Exercise requirements
From the first line to the last, copy the material exactly.

Source material
- - - - - - -

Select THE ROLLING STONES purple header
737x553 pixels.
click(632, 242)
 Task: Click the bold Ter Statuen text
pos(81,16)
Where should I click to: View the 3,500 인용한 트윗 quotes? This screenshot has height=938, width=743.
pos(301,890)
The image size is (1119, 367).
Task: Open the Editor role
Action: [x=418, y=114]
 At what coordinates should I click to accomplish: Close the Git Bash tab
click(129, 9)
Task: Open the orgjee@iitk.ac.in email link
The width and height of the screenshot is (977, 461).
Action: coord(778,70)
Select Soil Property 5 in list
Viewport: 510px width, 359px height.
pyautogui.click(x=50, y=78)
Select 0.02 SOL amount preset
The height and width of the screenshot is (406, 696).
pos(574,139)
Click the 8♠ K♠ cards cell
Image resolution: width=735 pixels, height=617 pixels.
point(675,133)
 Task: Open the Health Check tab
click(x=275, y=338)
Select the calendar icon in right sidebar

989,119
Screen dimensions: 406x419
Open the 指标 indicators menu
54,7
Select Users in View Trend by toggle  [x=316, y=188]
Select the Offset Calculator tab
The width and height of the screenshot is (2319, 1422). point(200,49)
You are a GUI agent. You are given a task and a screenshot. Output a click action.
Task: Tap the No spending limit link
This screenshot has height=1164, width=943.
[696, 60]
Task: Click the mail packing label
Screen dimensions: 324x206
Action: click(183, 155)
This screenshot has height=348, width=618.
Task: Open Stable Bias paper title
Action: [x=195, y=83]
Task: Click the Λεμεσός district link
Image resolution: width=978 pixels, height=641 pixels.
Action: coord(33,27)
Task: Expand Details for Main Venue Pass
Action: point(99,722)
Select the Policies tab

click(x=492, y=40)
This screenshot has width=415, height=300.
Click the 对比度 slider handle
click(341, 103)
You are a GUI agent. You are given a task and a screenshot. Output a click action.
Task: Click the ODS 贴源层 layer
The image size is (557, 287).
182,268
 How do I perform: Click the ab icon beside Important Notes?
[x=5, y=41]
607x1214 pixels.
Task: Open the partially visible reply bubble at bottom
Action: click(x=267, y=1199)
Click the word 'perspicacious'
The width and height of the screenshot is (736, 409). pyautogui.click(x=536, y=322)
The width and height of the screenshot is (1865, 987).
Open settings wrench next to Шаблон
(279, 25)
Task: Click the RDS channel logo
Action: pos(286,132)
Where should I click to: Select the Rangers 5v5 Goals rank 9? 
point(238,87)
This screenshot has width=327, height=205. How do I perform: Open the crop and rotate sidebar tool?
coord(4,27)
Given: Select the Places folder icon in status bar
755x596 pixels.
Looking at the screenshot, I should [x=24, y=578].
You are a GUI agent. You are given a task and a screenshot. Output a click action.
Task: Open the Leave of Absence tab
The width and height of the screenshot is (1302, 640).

- - - - - - -

Answer to the exercise
Select THE ROLLING STONES purple header
737x553 pixels.
click(632, 242)
 Task: Click the bold Ter Statuen text
pos(81,16)
Where should I click to: View the 3,500 인용한 트윗 quotes? This screenshot has height=938, width=743.
pos(301,890)
The image size is (1119, 367).
Task: Open the Editor role
Action: [x=418, y=114]
 At what coordinates should I click to accomplish: Close the Git Bash tab
click(129, 9)
Task: Open the orgjee@iitk.ac.in email link
The width and height of the screenshot is (977, 461).
Action: coord(778,70)
Select Soil Property 5 in list
Viewport: 510px width, 359px height.
pyautogui.click(x=50, y=78)
Select 0.02 SOL amount preset
The height and width of the screenshot is (406, 696).
pos(574,139)
Click the 8♠ K♠ cards cell
Image resolution: width=735 pixels, height=617 pixels.
point(675,133)
 Task: Open the Health Check tab
click(x=275, y=338)
Select the calendar icon in right sidebar

989,119
Screen dimensions: 406x419
Open the 指标 indicators menu
54,7
Select Users in View Trend by toggle  [x=316, y=188]
Select the Offset Calculator tab
The width and height of the screenshot is (2319, 1422). point(200,49)
You are a GUI agent. You are given a task and a screenshot. Output a click action.
Task: Tap the No spending limit link
This screenshot has height=1164, width=943.
[696, 60]
Task: Click the mail packing label
Screen dimensions: 324x206
Action: click(183, 155)
This screenshot has height=348, width=618.
Task: Open Stable Bias paper title
Action: [x=195, y=83]
Task: Click the Λεμεσός district link
Image resolution: width=978 pixels, height=641 pixels.
Action: coord(33,27)
Task: Expand Details for Main Venue Pass
Action: point(99,722)
Select the Policies tab

click(x=492, y=40)
This screenshot has width=415, height=300.
Click the 对比度 slider handle
click(341, 103)
You are a GUI agent. You are given a task and a screenshot. Output a click action.
Task: Click the ODS 贴源层 layer
The image size is (557, 287).
182,268
 How do I perform: Click the ab icon beside Important Notes?
[x=5, y=41]
607x1214 pixels.
Task: Open the partially visible reply bubble at bottom
Action: click(x=267, y=1199)
Click the word 'perspicacious'
The width and height of the screenshot is (736, 409). pyautogui.click(x=536, y=322)
The width and height of the screenshot is (1865, 987).
Open settings wrench next to Шаблон
(279, 25)
Task: Click the RDS channel logo
Action: pos(286,132)
Where should I click to: Select the Rangers 5v5 Goals rank 9? 
point(238,87)
This screenshot has width=327, height=205. How do I perform: Open the crop and rotate sidebar tool?
coord(4,27)
Given: Select the Places folder icon in status bar
755x596 pixels.
Looking at the screenshot, I should [x=24, y=578].
You are a GUI agent. You are given a task and a screenshot. Output a click action.
Task: Open the Leave of Absence tab
The width and height of the screenshot is (1302, 640).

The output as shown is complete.